Compared to most writers, Dale and I are relatively well-grounded. . . .

Love, Iris

Iris always thought suicide was horrible and incomprehensible.

Iris told us that her new editor, Paul Golob, had informed her that her book’s publication date had been pushed back to November 7. I reminded Iris that the book must be published on or before December 13, the sixtieth anniversary of the massacre, to maximize the publicity of the book, and she should not let Basic push the date back any further. Iris also said that the cover had been redesigned and Golob thought it looked much better now and would fax it to her. Iris promised to send a copy to us as soon as she got it, because back in April, she’d said that she was very disappointed with the original book cover design, and it had stimulated many discussions among us and her activist friends. Many of her friends had volunteered to design her book cover or at least offer up new ideas that Iris could relay on to Basic.
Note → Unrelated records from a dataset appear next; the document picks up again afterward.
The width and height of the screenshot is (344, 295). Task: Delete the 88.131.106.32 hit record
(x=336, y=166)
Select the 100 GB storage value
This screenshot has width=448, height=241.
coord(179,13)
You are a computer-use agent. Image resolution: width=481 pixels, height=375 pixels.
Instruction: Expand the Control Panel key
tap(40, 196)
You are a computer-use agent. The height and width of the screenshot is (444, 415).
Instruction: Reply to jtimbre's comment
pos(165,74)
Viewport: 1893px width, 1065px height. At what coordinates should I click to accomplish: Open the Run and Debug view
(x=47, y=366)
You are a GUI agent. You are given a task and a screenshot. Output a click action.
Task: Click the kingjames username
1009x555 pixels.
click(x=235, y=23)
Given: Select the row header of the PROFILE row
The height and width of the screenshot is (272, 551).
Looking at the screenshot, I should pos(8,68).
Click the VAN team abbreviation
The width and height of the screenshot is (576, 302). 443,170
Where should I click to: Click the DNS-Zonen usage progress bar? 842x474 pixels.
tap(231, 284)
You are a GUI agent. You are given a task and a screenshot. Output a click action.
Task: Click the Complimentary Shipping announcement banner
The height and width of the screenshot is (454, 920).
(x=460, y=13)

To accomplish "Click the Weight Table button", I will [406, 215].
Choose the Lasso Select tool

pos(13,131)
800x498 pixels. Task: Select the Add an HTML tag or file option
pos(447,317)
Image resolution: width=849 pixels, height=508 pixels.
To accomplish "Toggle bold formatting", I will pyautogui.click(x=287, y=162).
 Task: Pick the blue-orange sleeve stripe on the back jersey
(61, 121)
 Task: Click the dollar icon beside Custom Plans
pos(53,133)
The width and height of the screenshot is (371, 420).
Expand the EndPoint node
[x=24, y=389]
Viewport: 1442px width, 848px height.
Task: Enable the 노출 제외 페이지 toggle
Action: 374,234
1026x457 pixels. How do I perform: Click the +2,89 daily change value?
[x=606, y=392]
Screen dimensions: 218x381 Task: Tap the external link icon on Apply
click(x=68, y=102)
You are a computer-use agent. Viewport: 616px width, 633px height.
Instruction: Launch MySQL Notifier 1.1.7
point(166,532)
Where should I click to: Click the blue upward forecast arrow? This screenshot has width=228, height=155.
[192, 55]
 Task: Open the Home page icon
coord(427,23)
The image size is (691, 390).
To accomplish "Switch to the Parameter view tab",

On June 25, we received a photocopy of the new cover, and it was much more in line with what everyone thought best fit the book: the background was a photo of bodies from the massacre littered at the bank of the Yangtze River. A big Japanese flag and a Japanese imperial soldier were at the front. We felt the design was the best among all the possible ones we had seen so far. I told Iris that it was very conspicuous and attracted attention. The cover really captured the essence and passion of the subject matter because, when it was displayed in bookstores months later, the bloody crimson and the Japanese flag stood out on the shelf and outshone all the books around it.